Seeds for Success

Early Season Insect Pests in Soybeans

White Grub

  • Often found in lighter textured soils, or near lawns, golf courses, and pasture/hay fields.
  • White grubs are white in color with brownish red heads and will curl up in a C shape (see above). They feed on root hairs causing stunted, low-vigor plants.

Seed Corn Maggot

  • Potentially problematic in early-planted fields or in cool wet periods when germination is delayed.
  • More prevalent in manured fields.
  • Maggots are cream or tan in color, headless and legless and feed on germinating soybean seeds or seedlings.


  • Often found in well manured fields or fields with sod in the rotation.
  • Pale yellow to reddish brown in color, shiny, slender and about an inch long. They bore into the germinating seed or into the base of the seedling plant, killing or weakening it.

Early Season Diseases in Soybeans

  • Damping off – the rotting and death of seeds and seedlings – can affect soybean plants prior to or just after emergence.
  • Pathogens that can cause damping off, such as Pythium, Fusarium, Phytophthora, and Rhizoctonia are generally favored by wet soils following planting.

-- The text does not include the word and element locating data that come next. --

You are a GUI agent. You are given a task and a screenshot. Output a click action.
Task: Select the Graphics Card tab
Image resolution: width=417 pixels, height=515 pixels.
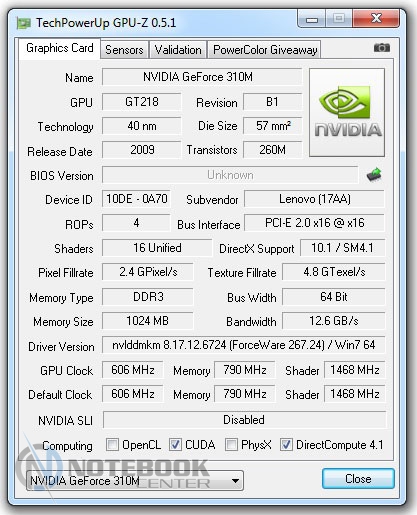click(59, 49)
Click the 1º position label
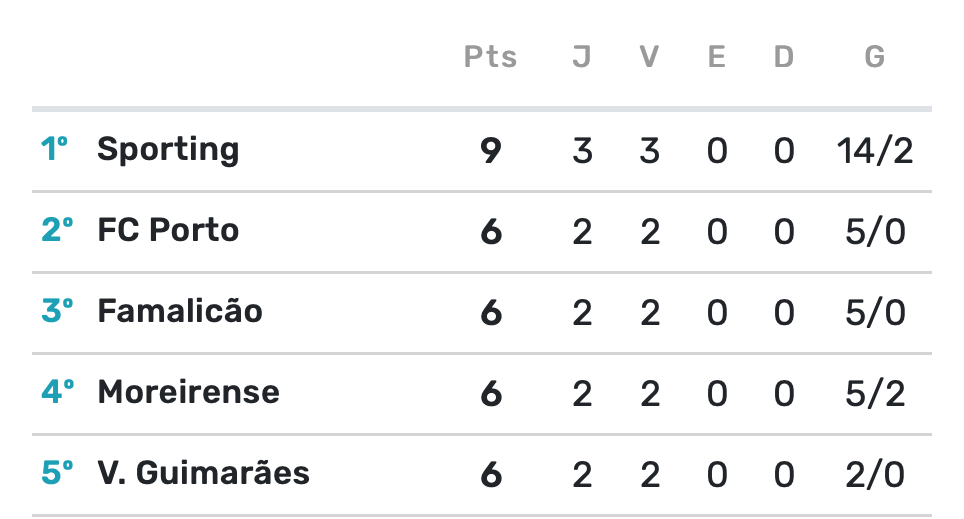 pos(54,149)
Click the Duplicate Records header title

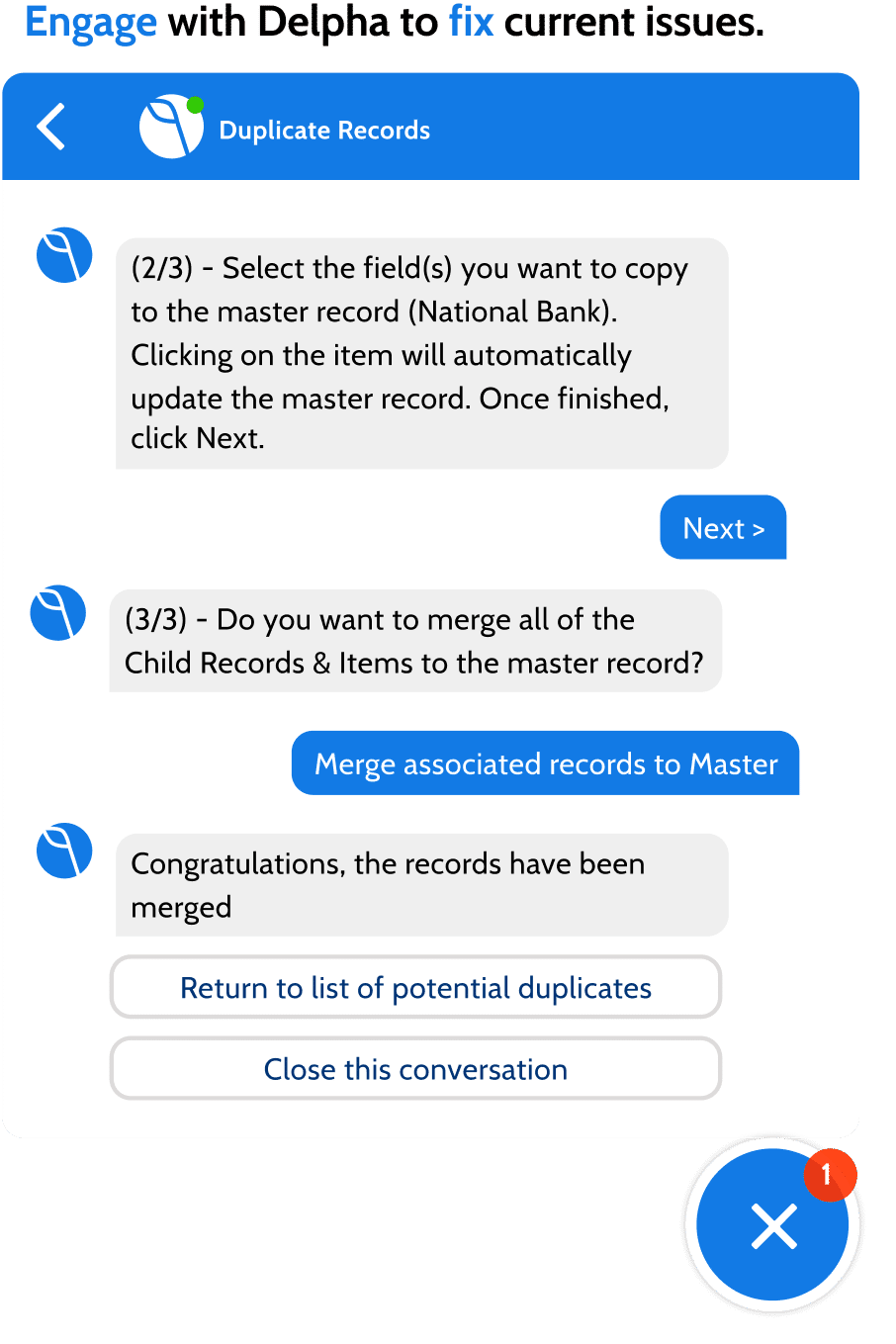point(324,131)
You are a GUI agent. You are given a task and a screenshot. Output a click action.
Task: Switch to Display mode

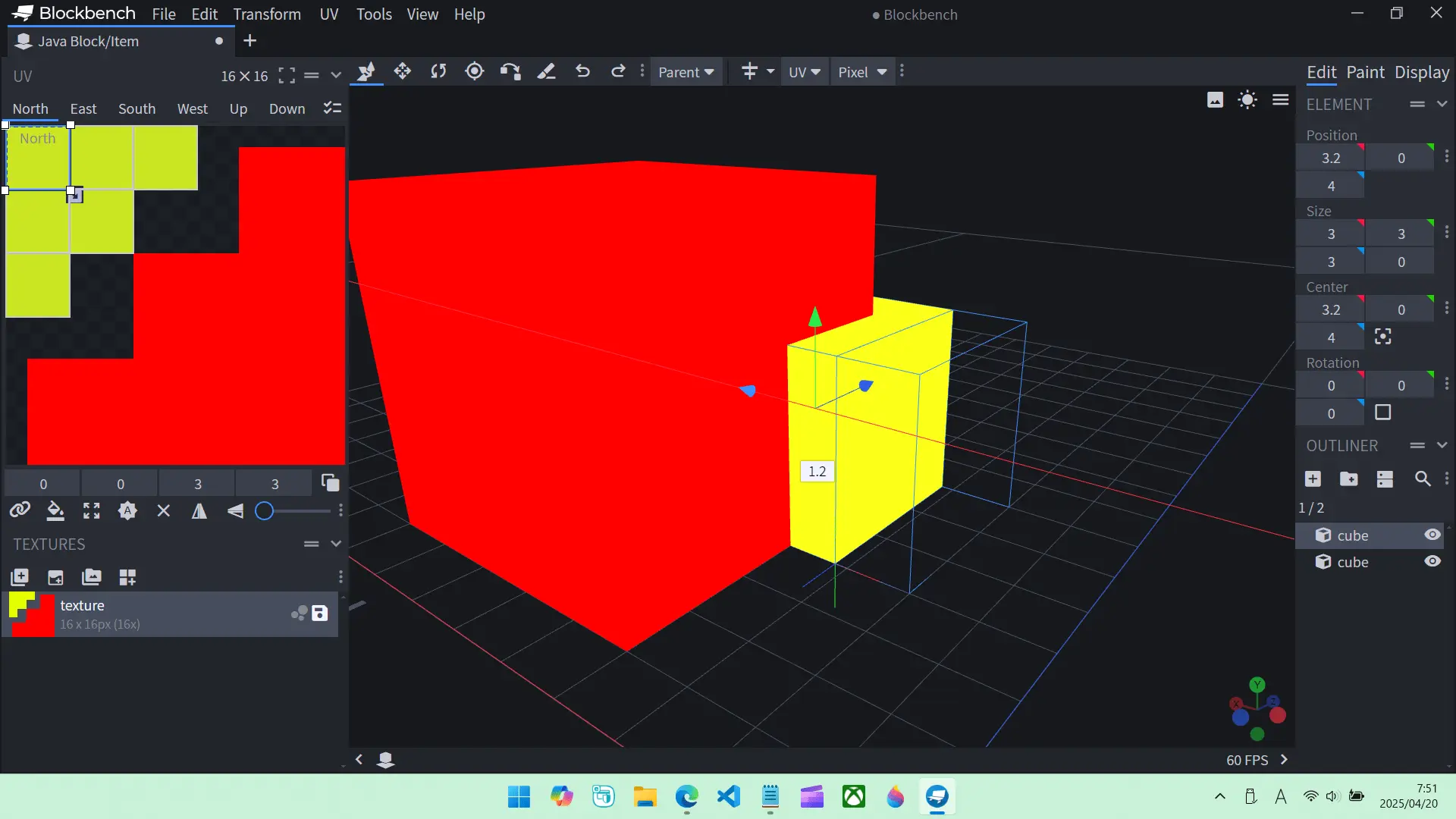[x=1422, y=72]
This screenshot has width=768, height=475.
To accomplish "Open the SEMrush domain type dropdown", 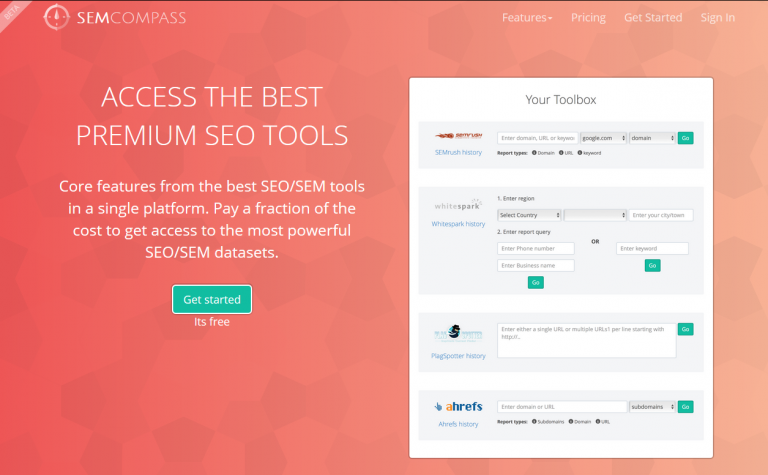I will click(x=652, y=138).
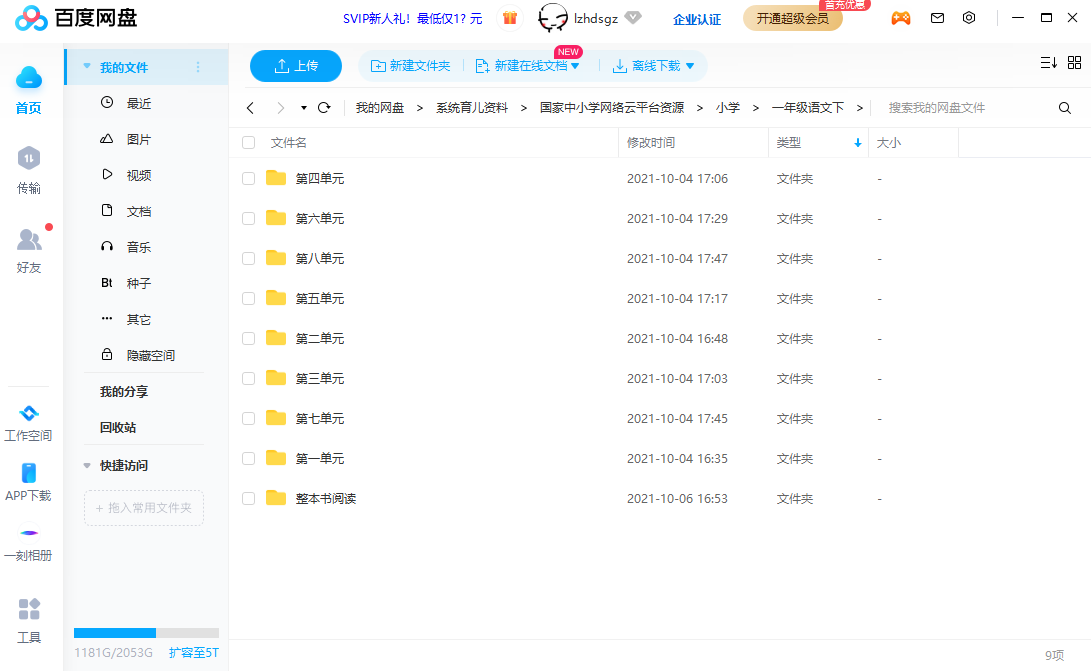Click the game center icon in title bar

(901, 18)
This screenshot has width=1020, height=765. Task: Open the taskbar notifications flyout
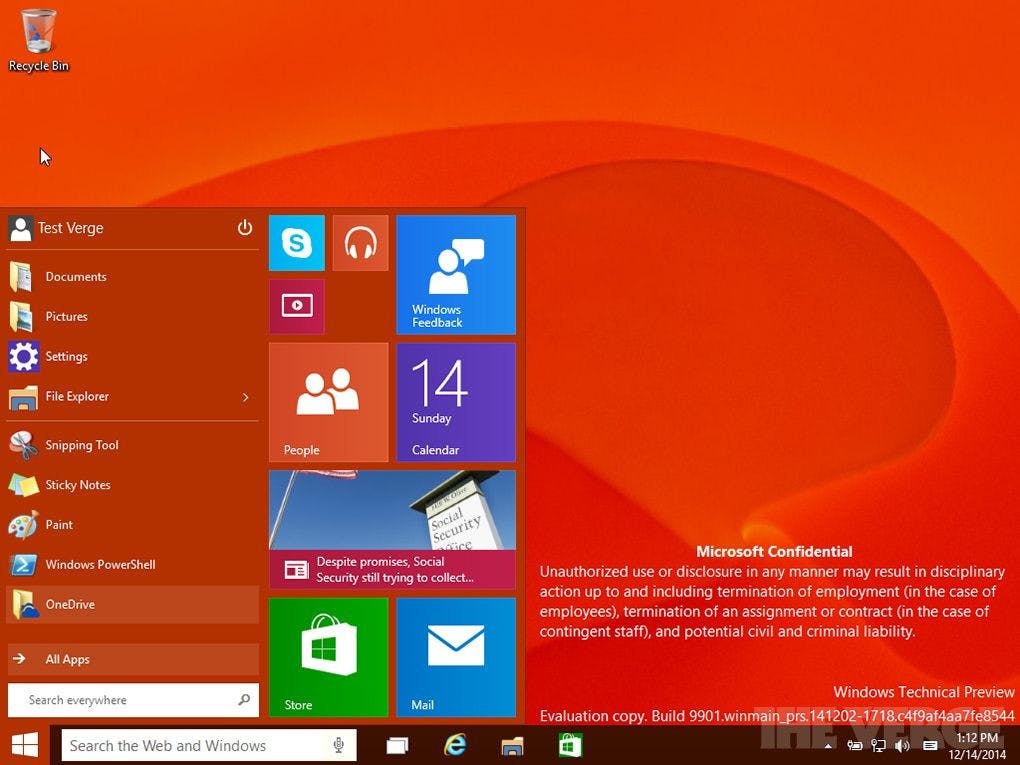(x=930, y=745)
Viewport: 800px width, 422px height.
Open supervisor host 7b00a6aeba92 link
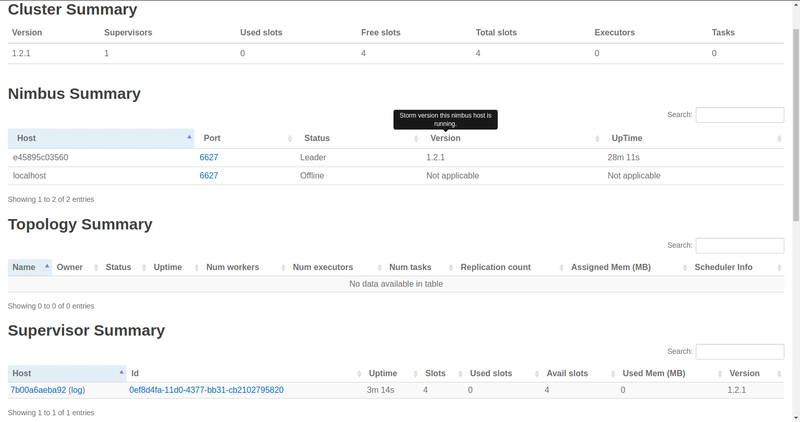click(x=38, y=390)
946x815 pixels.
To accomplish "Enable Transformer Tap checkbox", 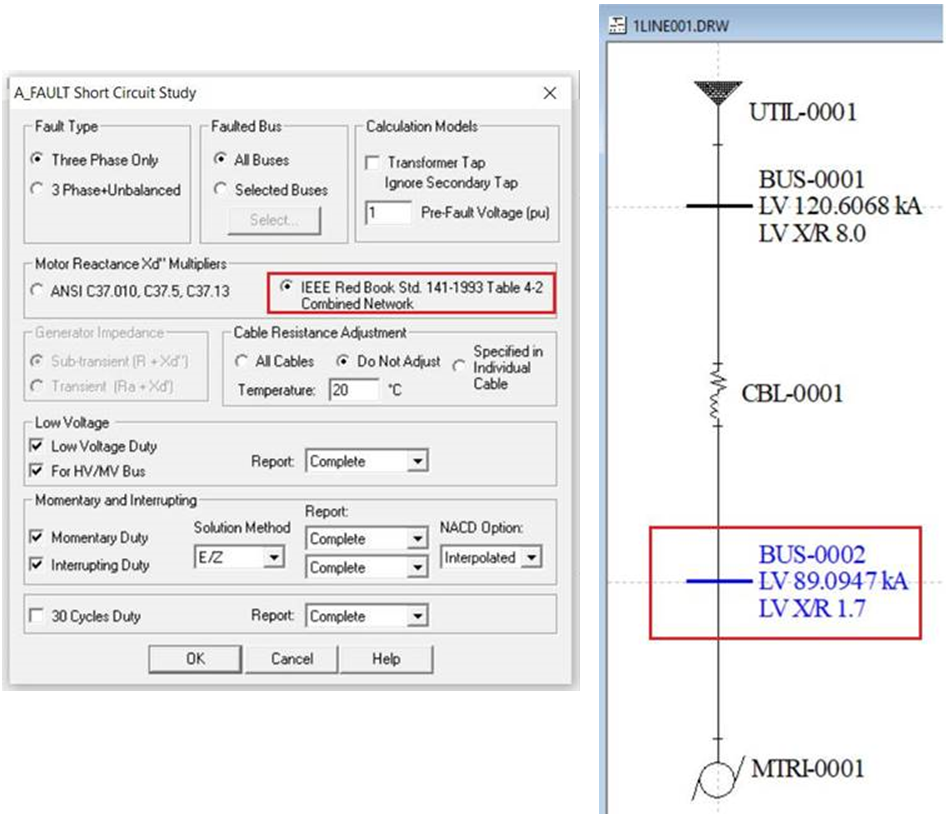I will coord(372,162).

Soybean field showing stand reduction due to fusarium root rot.

  • Infection is caused by a complex of different species that prefer different conditions; some prefer warm and dry soils, while others prefer cool and wet soils.
  • Some species attack corn, wheat and other host plants.
  • Causes light- to dark-brown lesions on soybean roots that may spread over much of the root system.
  • May attack the taproot and promote adventitious root growth near the soil surface, and may also degrade lateral roots, but usually does not cause seed rot.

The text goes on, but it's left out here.